What this task involves | Copy the items word for word, from the very start down through the line containing "Screen dimensions: 1568x712 [x=588, y=633]", and include that line. Leave the pictures out.

Stored rows |

=-=-=

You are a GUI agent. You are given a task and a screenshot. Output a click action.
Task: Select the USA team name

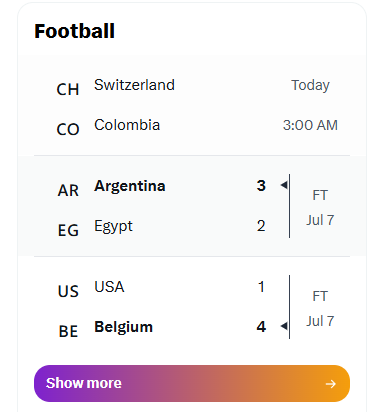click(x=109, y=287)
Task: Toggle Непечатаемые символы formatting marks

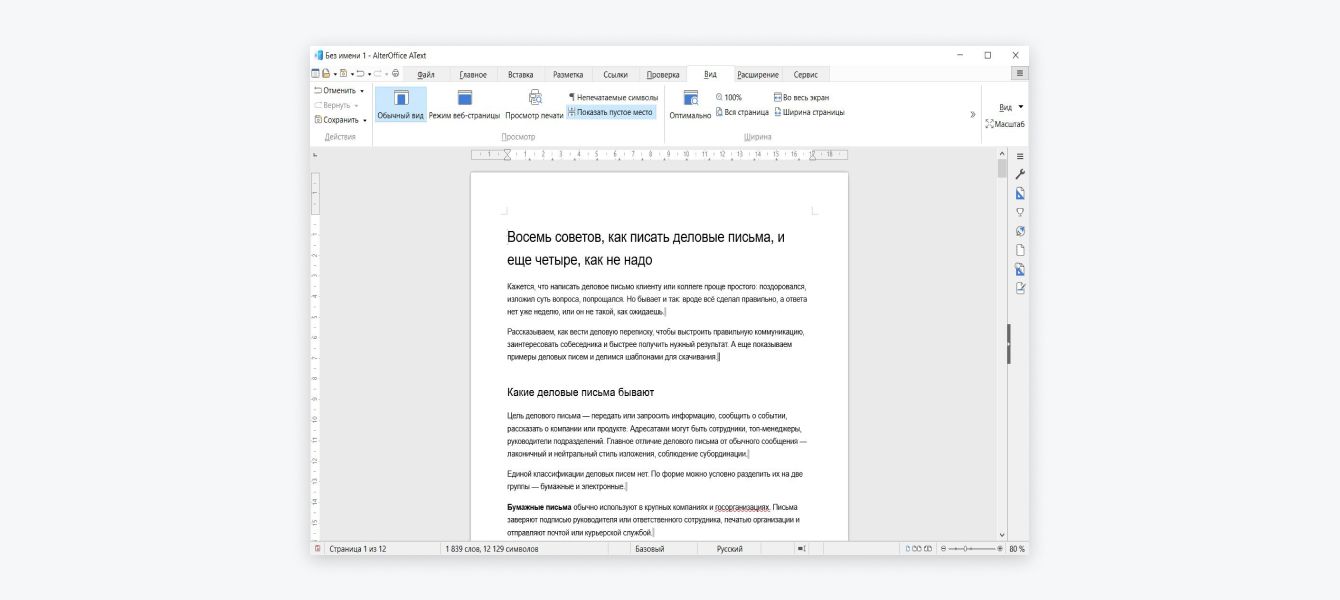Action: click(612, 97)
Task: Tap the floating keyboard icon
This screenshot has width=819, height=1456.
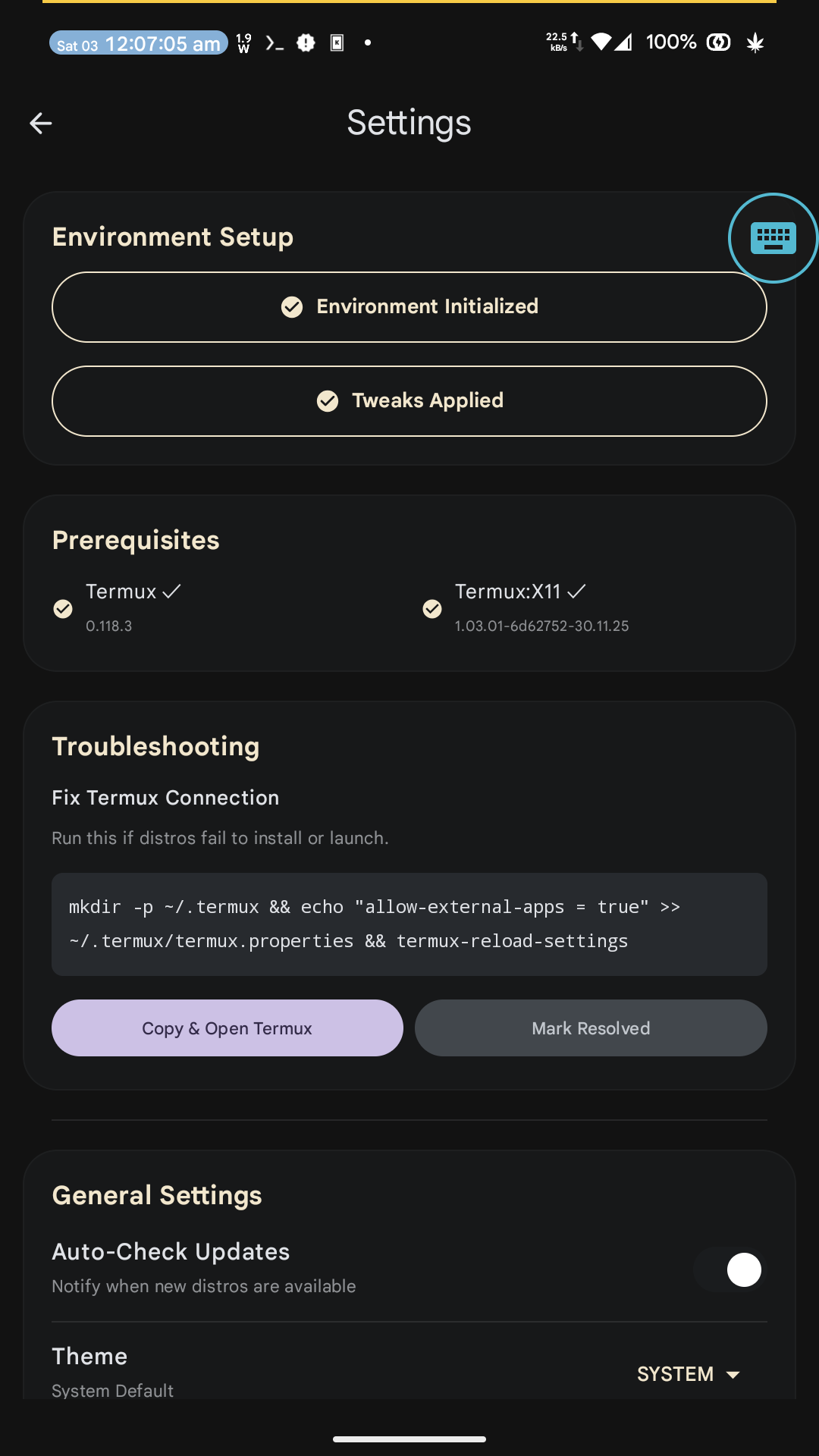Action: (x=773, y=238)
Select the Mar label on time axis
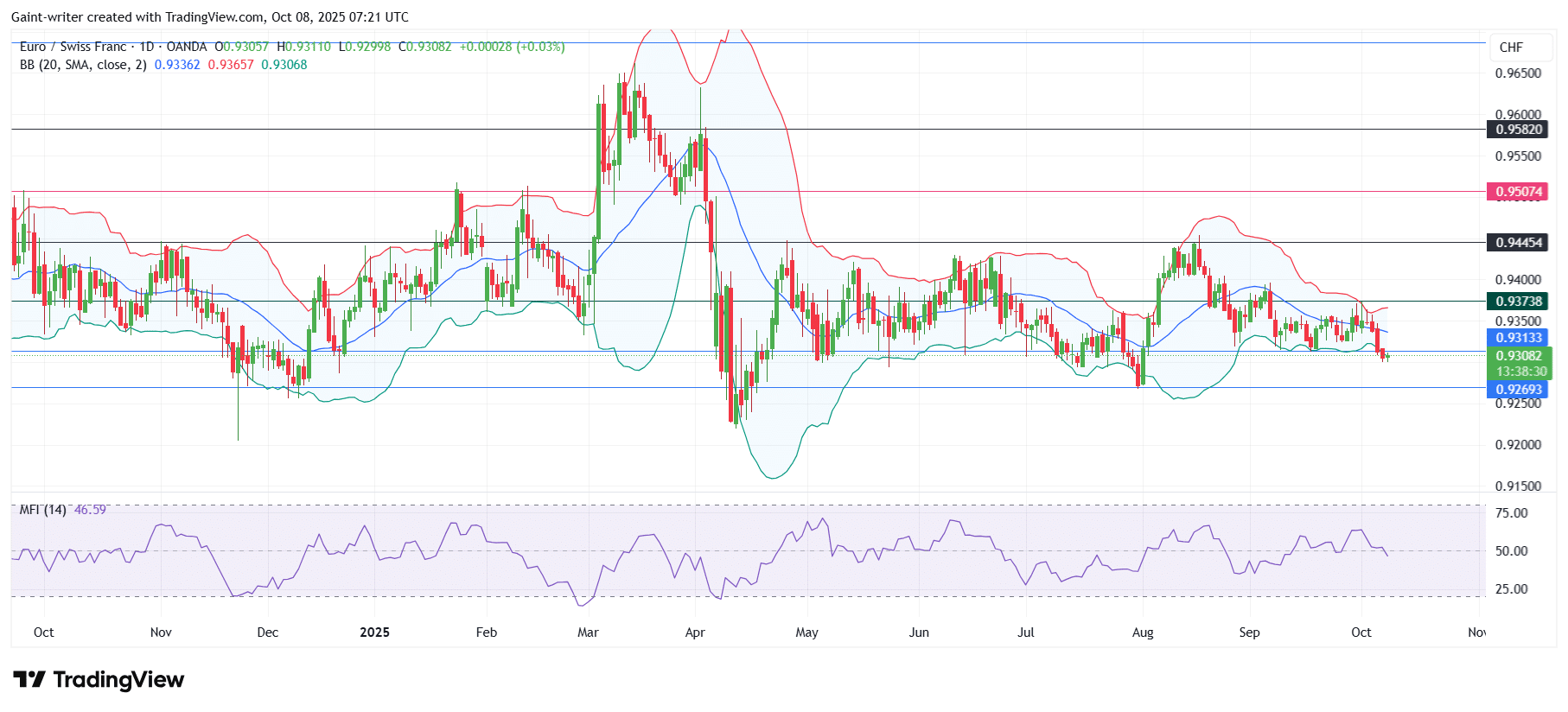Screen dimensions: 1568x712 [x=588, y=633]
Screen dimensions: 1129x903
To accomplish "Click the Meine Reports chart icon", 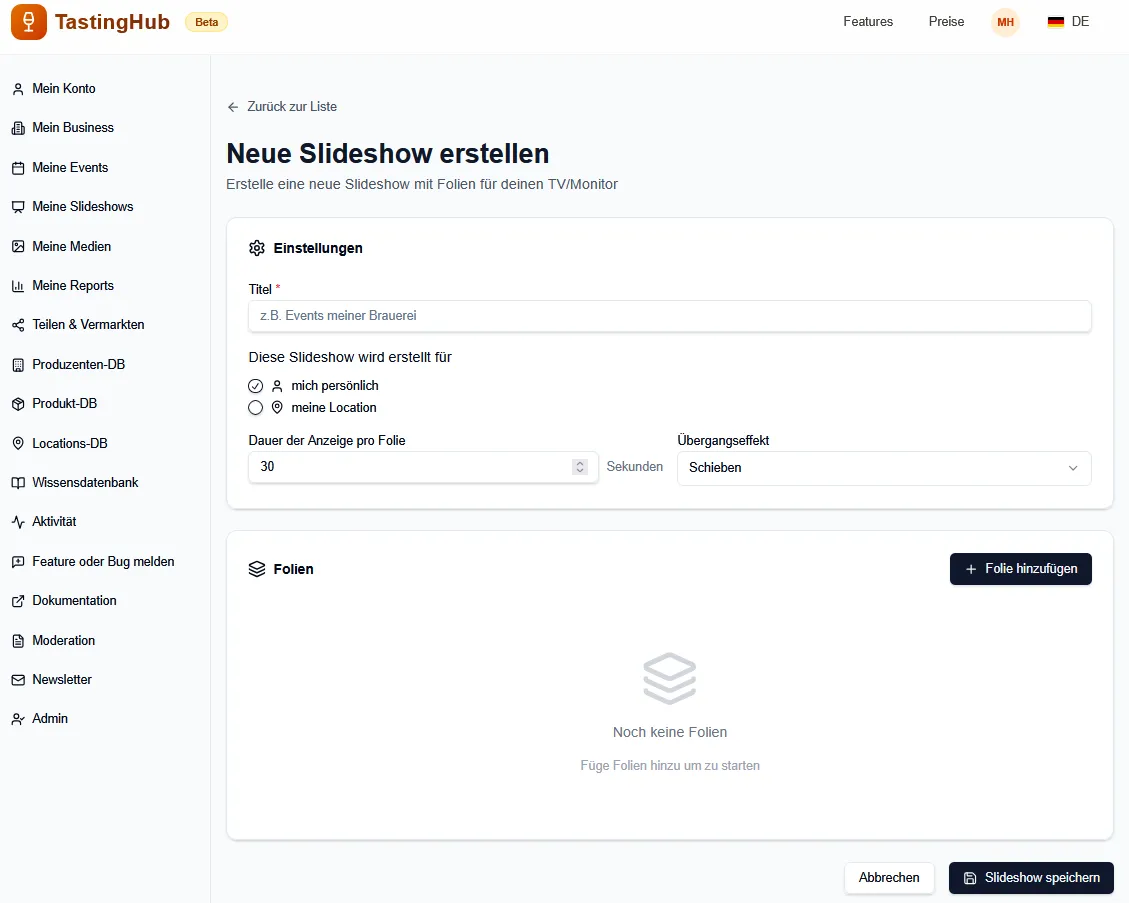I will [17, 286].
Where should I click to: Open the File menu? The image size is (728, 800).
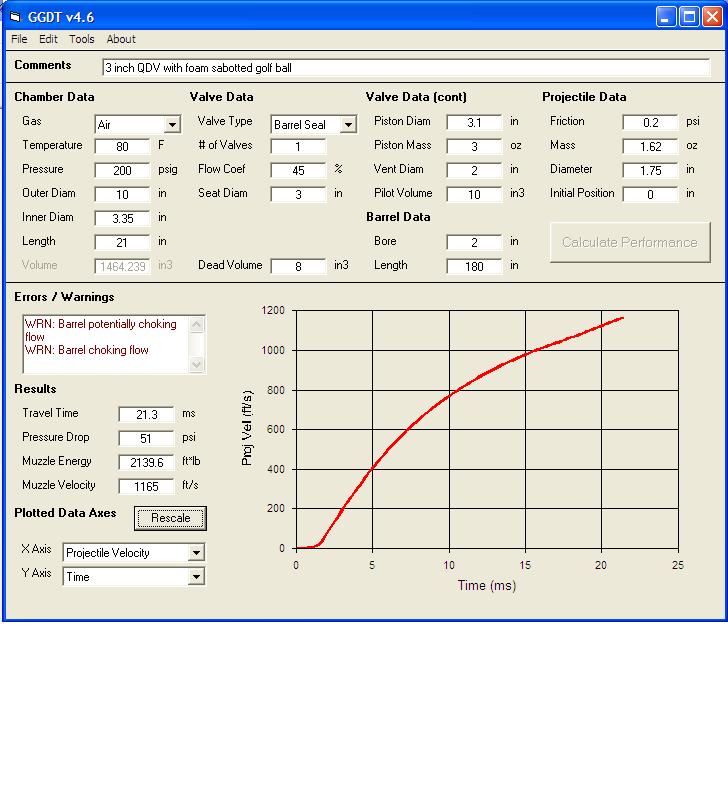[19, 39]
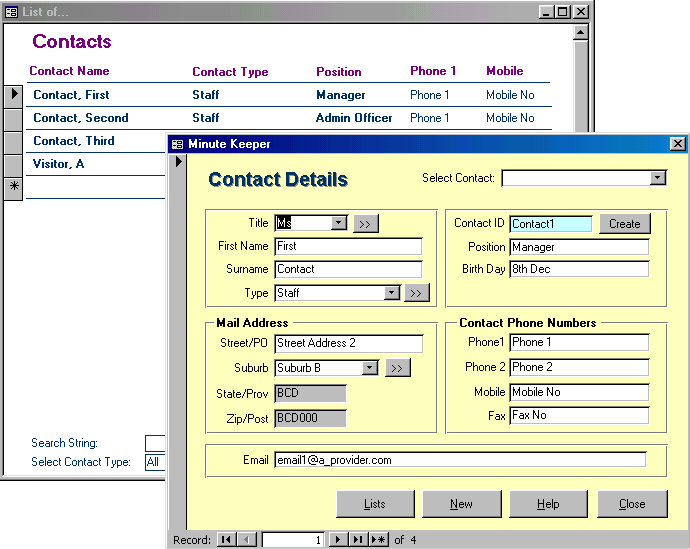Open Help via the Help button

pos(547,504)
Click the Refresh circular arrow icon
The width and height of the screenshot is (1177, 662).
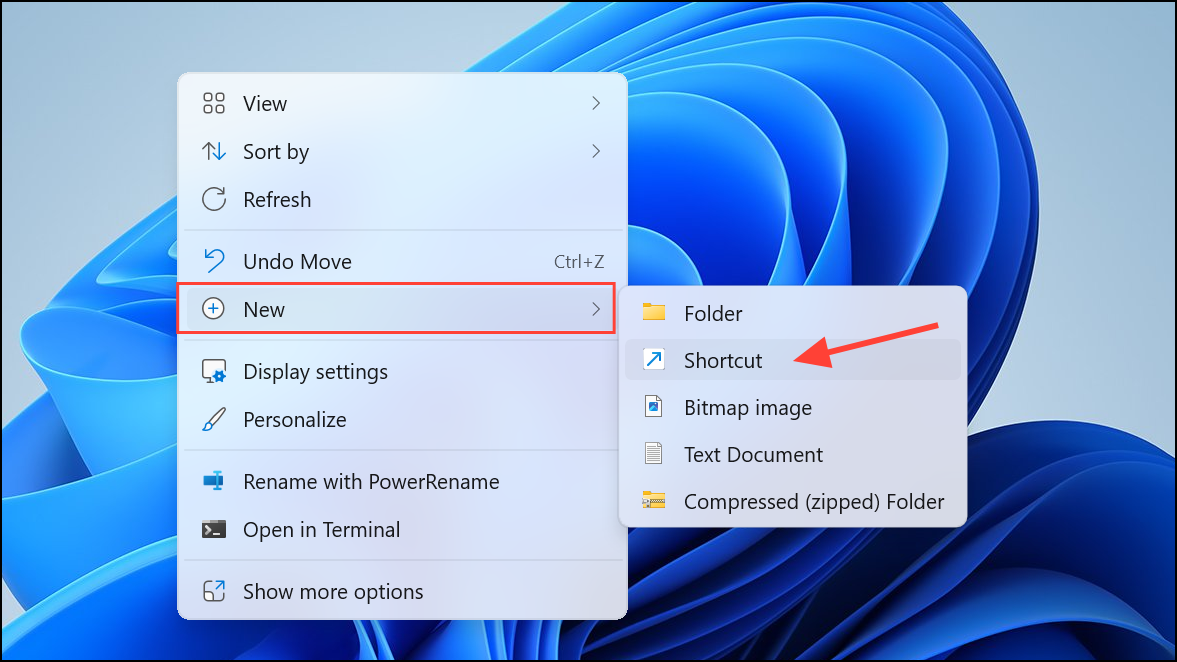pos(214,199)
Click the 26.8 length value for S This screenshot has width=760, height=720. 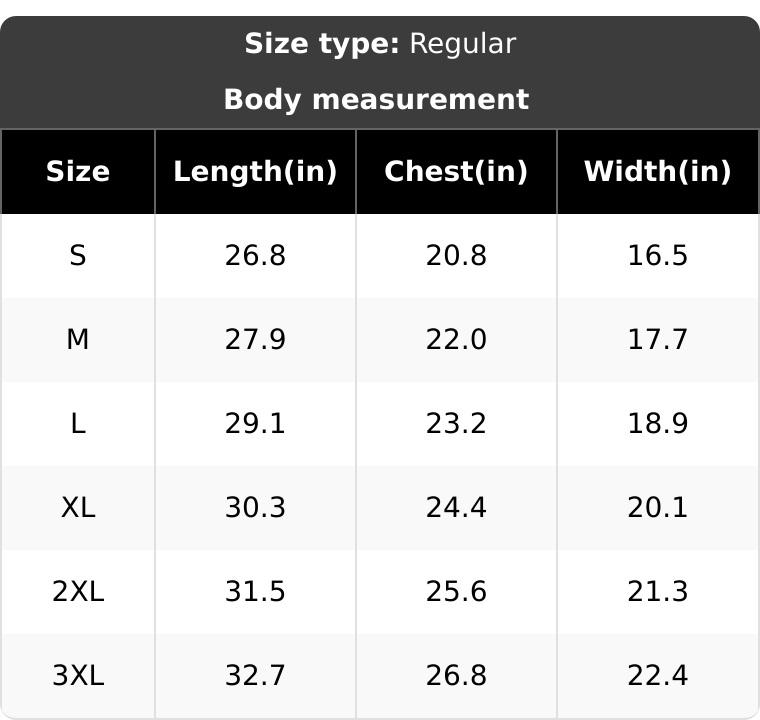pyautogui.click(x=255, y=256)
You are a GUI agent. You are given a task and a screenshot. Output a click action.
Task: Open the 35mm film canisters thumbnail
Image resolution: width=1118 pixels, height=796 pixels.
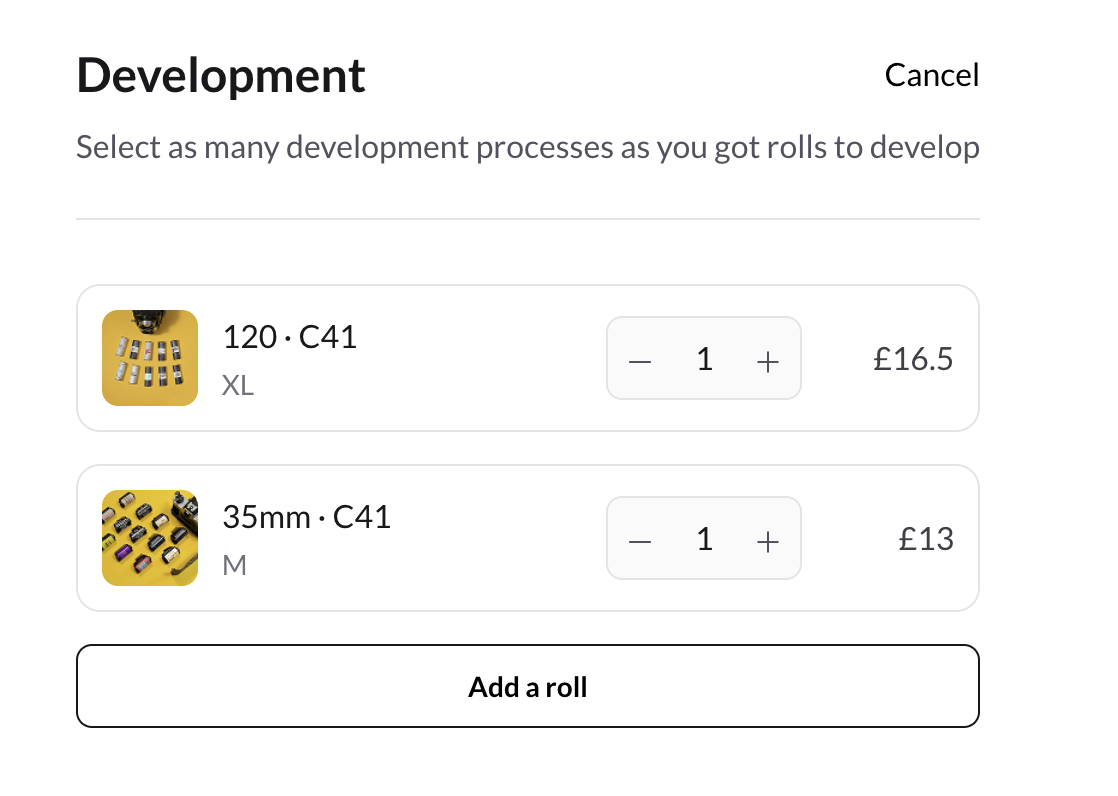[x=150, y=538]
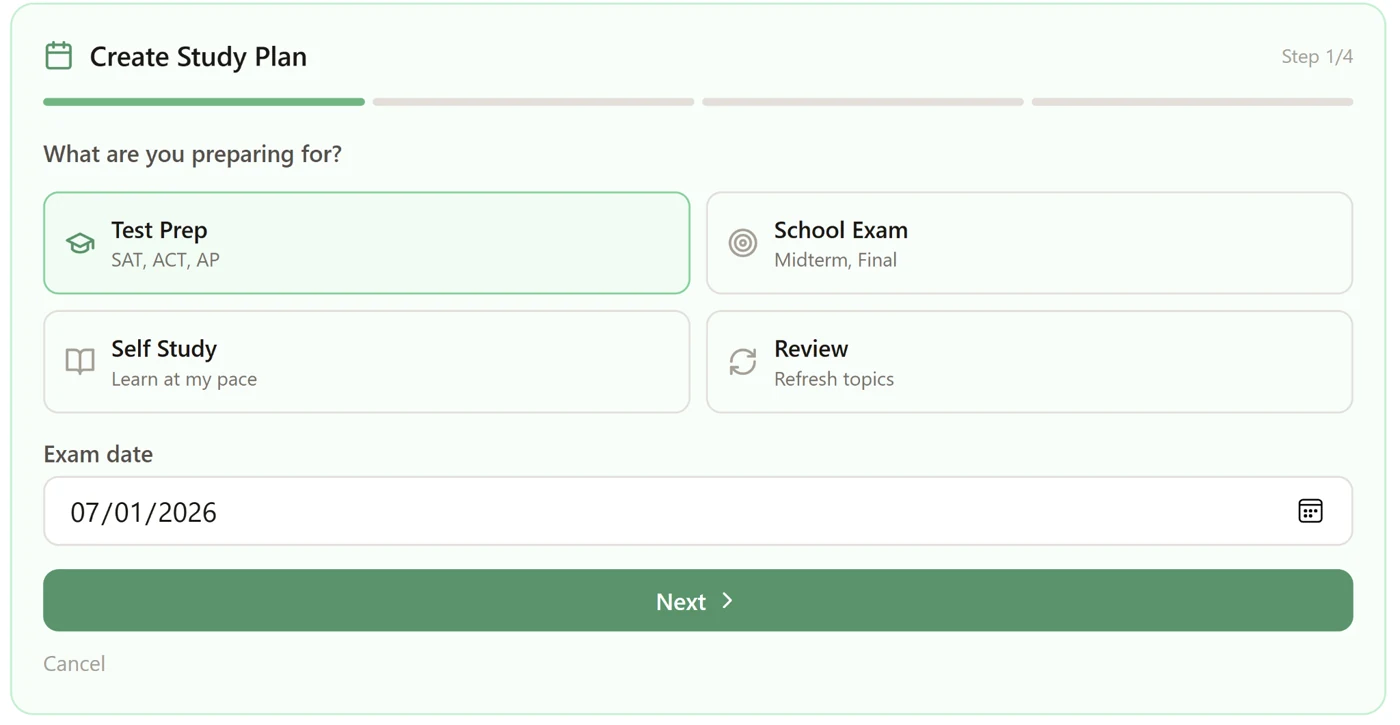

=-=-=

Result of the exercise |
You are a GUI agent. You are given a task and a screenshot. Output a click action.
Task: Select the USA team name

click(x=109, y=287)
Task: Toggle Непечатаемые символы formatting marks

Action: click(612, 97)
Task: Tap the floating keyboard icon
This screenshot has width=819, height=1456.
Action: (x=773, y=238)
Select the Mar label on time axis
Screen dimensions: 1568x712 [x=588, y=633]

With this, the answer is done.